Uncovering some of what is going on in AI systems dispels both the fervent hype that artificial intelligence might be our saviour, and the deep fear that it might be our societal downfall. This is a tool; it is good at some tasks, and less good at others. And, like all tools, it does not have an intrinsic morality. Whether it is used for good or ill depends on the approach of the humans that use it. 

But this study also uncovers our strained relationship with ignorance. Problems arise in the answers given by systems like ChatGPT because a convincing answer is valued more than admitting ignorance, even if the convincing answer is not at all correct. Because the AI has been trained to avoid admitting it doesn’t know something, all of its answers are less reliable, even the ones that are actually correct.  

This is not a problem limited to artificial intelligence. I had a friend who seemed incapable of admitting that he didn’t know something, and whenever he was corrected by someone else, he would make it sound like his first answer was actually the correct one, rather than whatever he had said. I don’t know how aware he was that he did this, but the result was that I didn’t particularly trust whatever he said to be correct. Paradoxically, had he admitted his ignorance more readily, I would have believed him to be less ignorant. 

It is strange that admitting ignorance is so avoided.
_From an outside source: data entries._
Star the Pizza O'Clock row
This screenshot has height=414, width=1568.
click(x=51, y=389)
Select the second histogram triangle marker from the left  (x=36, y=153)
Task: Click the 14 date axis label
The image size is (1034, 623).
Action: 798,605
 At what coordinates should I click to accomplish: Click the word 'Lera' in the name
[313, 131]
After all, it is in many ways our default state. No one faults a baby or a child for not knowing things. If anything, we expect ignorance to be a fuel for curiosity. Our search for answers begins in the recognition that we don’t have them. And in an age where approximately 500 hours of video is uploaded to YouTube every minute, the sum of what we don’t know must by necessity be vastly greater than all that we do know. What any one of us can know is only a small fraction of all there is to know. 
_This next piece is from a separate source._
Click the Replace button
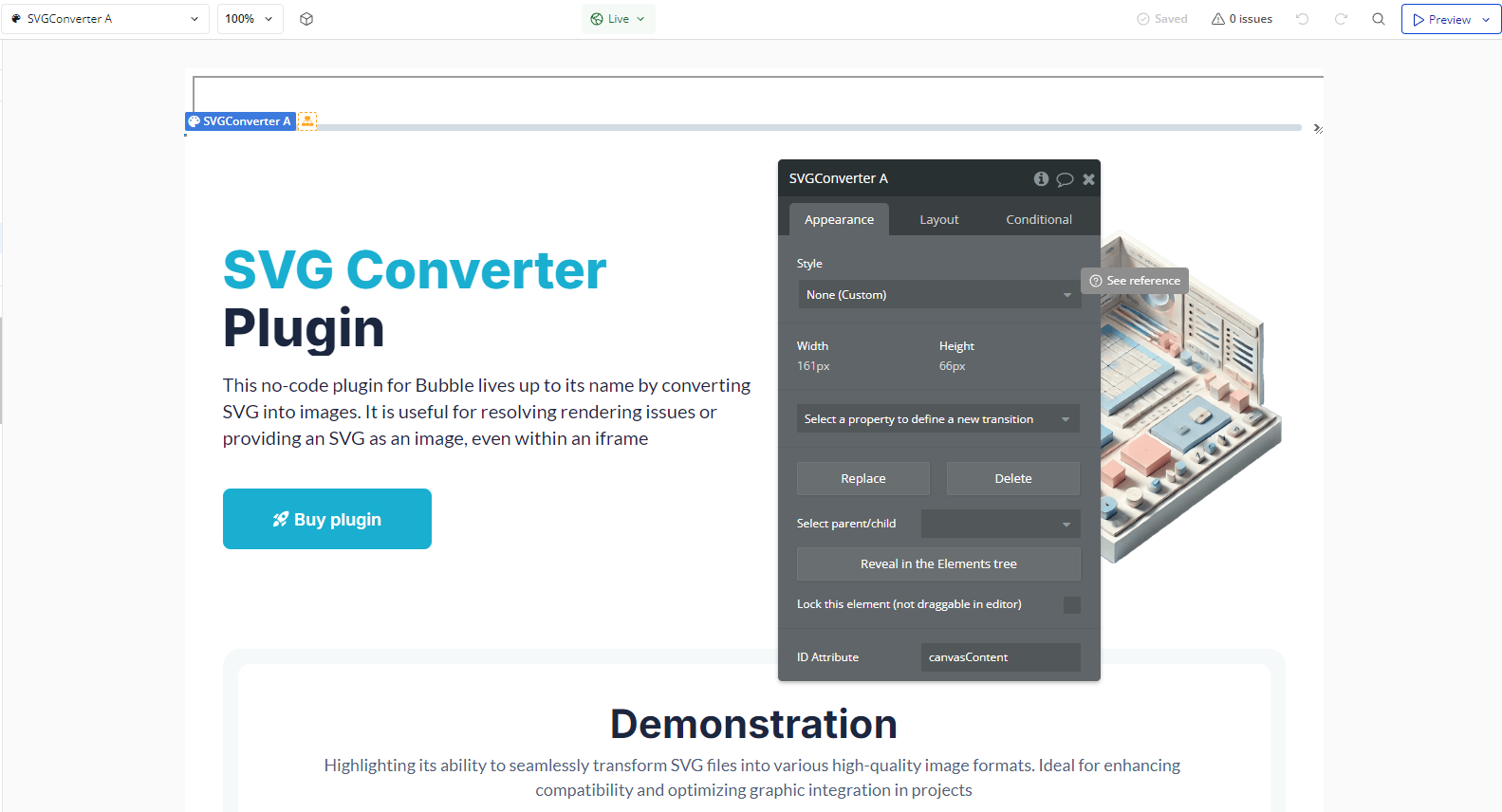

Crucially, admitting we do not know everything is not the same as saying that we do not know anything

One of the gifts of Christian theology is an ability to recognize what it is that makes us human. One of these things is the fact that any created thing is, by definition, limited. God alone is the only one who can be described by the ‘omnis’. He is omnipotent, omnipresent, and omniscient. There is no limit to his power, and presence, and knowledge. The distinction between creator and creation means that created things have limits to their power, presence, and knowledge. We cannot do whatever we want. We cannot be everywhere at the same time. And we cannot know everything there is to be known.  

Projecting infinite knowledge is essentially claiming to be God. Admitting our ignorance is therefore merely recognizing our nature as created beings, acknowledging to one another that we are not God and therefore cannot know everything. But, crucially, admitting we do not know everything is not the same as saying that we do not know anything. Our God-given nature is one of discovery and learning. I sometimes like to imagine God’s delight in our discovery of some previously unknown facet of his creation, as he gets to share with us in all that he has made. Perhaps what really matters is what we do with our ignorance. Will we simply remain satisfied not to know, or will it turn us outwards to delight in the new things that lie behind every corner? 
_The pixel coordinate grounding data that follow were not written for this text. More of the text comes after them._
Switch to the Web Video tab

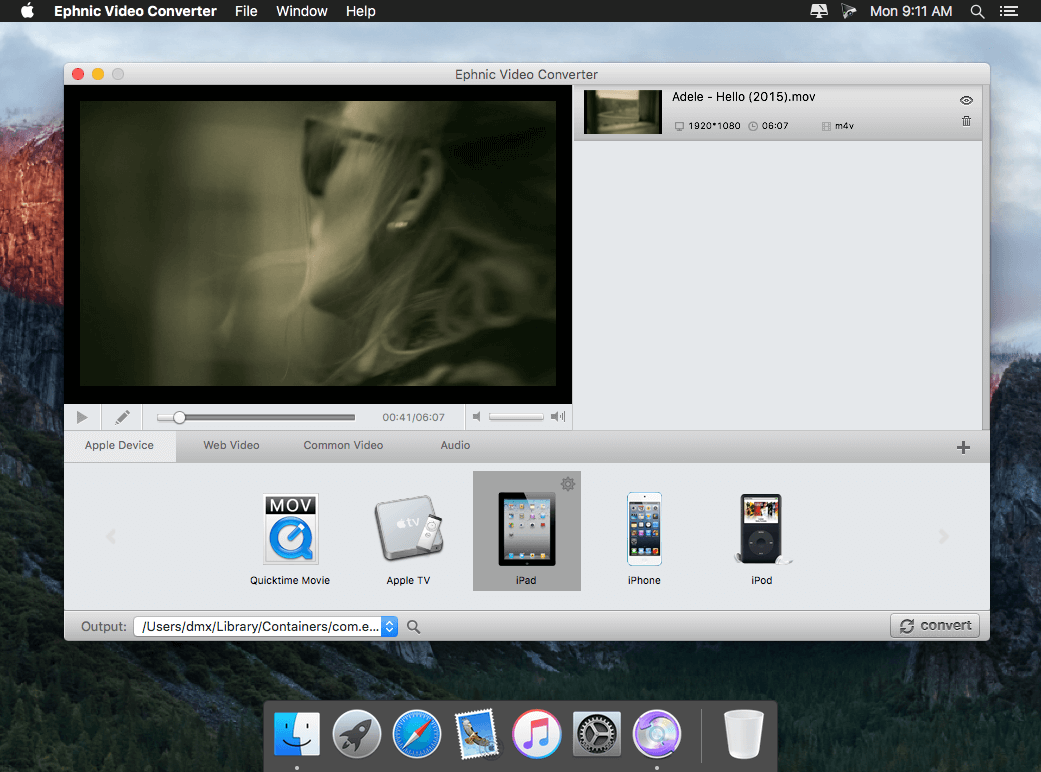click(x=231, y=445)
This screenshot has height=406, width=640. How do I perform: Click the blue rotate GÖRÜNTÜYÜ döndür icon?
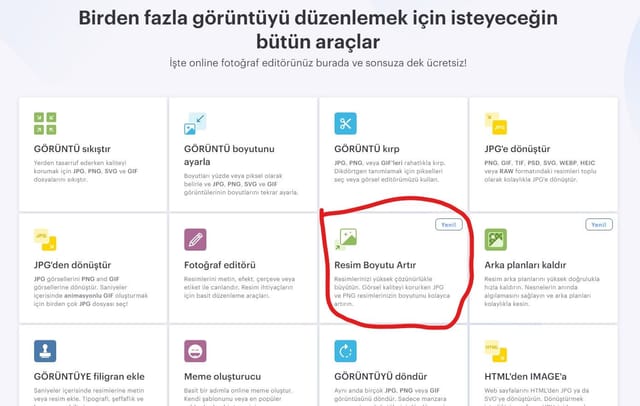tap(345, 351)
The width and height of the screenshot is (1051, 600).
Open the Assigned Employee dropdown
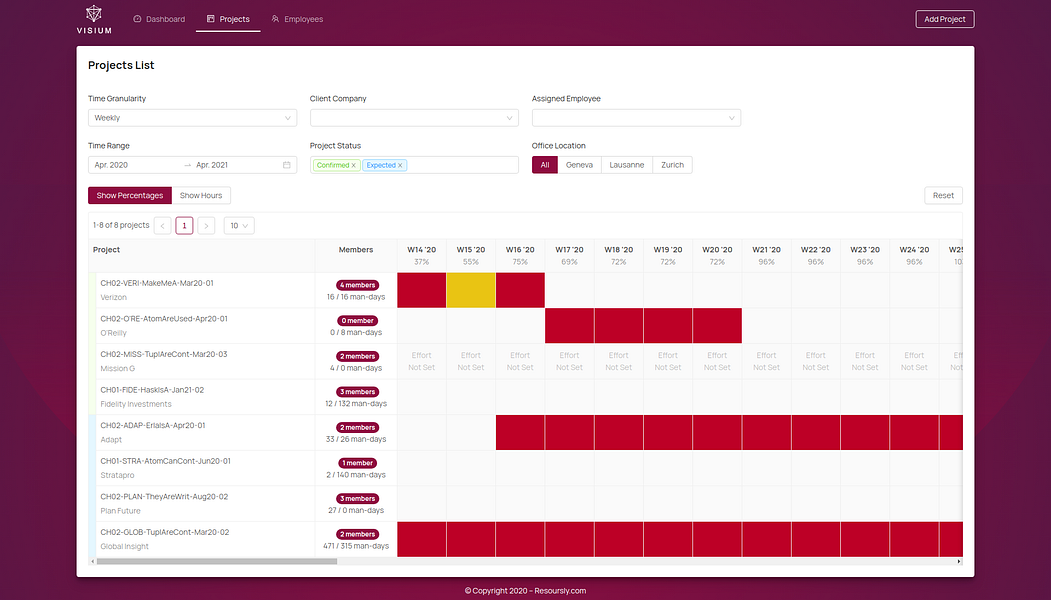point(636,118)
For the developers of ChatGPT and the like, there is also a reminder here that we ought not to expect AI to take on the attributes of God. AI used well in the hands of humans may yet do extraordinary things for us, but it will not truly be able to do anything, be everywhere, or know everything. Perhaps if it was trained to say ‘I don’t know’ a little more, we might all learn a little more about the nature of the world God has made.